Mayor T.K.S. Sidey was surprised by what Mr Lucas had to suggest, pointing out that "vertical-take-off machines were at least 20 years away and that Momona was needed now".

In a letter to the editor on December 9, 1959, Thomas Anderson, mayor of Port Chalmers and a harbour board member, told the Evening Star that the Rotodyne aircraft expected to be available in 1961 would be ideal for operating from an airfield on the southern endowment land even though preliminary work had started at Momona.

The Fairey Rotodyne was a 1950s British compound gyroplane.

Although successful in trials, the Rotodyne programme was cancelled when a lack of orders doomed the project.

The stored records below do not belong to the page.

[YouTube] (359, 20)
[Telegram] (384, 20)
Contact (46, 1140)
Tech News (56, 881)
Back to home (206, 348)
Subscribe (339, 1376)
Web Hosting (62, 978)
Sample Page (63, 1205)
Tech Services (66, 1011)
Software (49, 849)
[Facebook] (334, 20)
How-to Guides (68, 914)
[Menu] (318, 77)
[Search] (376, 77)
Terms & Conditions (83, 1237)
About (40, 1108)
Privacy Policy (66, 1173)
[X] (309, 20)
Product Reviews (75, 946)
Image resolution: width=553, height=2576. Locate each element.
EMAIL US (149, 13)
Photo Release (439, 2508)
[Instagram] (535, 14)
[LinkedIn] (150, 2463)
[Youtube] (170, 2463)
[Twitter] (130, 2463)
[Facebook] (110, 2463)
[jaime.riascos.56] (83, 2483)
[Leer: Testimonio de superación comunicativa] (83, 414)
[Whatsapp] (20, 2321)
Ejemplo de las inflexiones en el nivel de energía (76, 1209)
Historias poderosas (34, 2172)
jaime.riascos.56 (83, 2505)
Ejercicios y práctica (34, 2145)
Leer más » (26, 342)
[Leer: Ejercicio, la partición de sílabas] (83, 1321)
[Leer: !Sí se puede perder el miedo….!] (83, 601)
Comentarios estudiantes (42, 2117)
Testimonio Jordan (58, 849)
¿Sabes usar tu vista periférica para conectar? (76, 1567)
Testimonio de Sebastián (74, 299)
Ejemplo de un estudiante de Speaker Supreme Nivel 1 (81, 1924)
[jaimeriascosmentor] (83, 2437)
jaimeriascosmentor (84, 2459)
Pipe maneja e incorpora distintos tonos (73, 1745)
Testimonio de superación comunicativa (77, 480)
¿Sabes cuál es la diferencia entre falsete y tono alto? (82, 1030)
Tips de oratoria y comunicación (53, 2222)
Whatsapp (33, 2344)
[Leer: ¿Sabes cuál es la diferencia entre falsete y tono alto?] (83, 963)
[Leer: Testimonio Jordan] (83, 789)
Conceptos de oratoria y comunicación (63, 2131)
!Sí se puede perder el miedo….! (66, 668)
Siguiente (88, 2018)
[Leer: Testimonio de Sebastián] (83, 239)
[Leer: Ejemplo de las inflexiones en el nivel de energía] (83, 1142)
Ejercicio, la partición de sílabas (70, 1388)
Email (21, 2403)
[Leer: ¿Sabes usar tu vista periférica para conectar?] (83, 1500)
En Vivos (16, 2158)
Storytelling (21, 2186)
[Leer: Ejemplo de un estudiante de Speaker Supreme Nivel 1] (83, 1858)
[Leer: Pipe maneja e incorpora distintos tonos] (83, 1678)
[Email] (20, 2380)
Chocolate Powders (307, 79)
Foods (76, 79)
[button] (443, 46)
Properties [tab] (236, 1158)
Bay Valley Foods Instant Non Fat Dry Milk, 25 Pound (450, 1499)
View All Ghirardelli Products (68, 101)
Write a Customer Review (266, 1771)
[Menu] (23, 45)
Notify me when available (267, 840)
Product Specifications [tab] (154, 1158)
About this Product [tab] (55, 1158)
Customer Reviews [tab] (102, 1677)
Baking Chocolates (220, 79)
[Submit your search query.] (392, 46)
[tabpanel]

Naturally, it was not heard of again as the answer to Dunedin's problems, and by 1960 any idea of a harbour airport had been entirely overtaken by visible progress at Momona.


The book
Flight Path Dunedin is being launched on Monday at the Community Gallery on Princes St (next to the iSite) 12.30pm-1pm.


Historic times
The launch of Flight Path Dunedin, A History of Aviation in Otago was timed to coincide with the 50th anniversary of the official opening of Dunedin Airport by civil aviation minister John McAlpine, on May 22, 1962.

Dunedin Mayor T.K.S. Sidey noted the opening came exactly 101 years and one day after Gabriel Read sparked the Otago gold rush by discovering gold at Tuapeka, and he considered it a milestone of equal importance.

The first plane to land at the airport was a DC3, although other aircraft using the tarmac that day included a Friendship and a Viscount.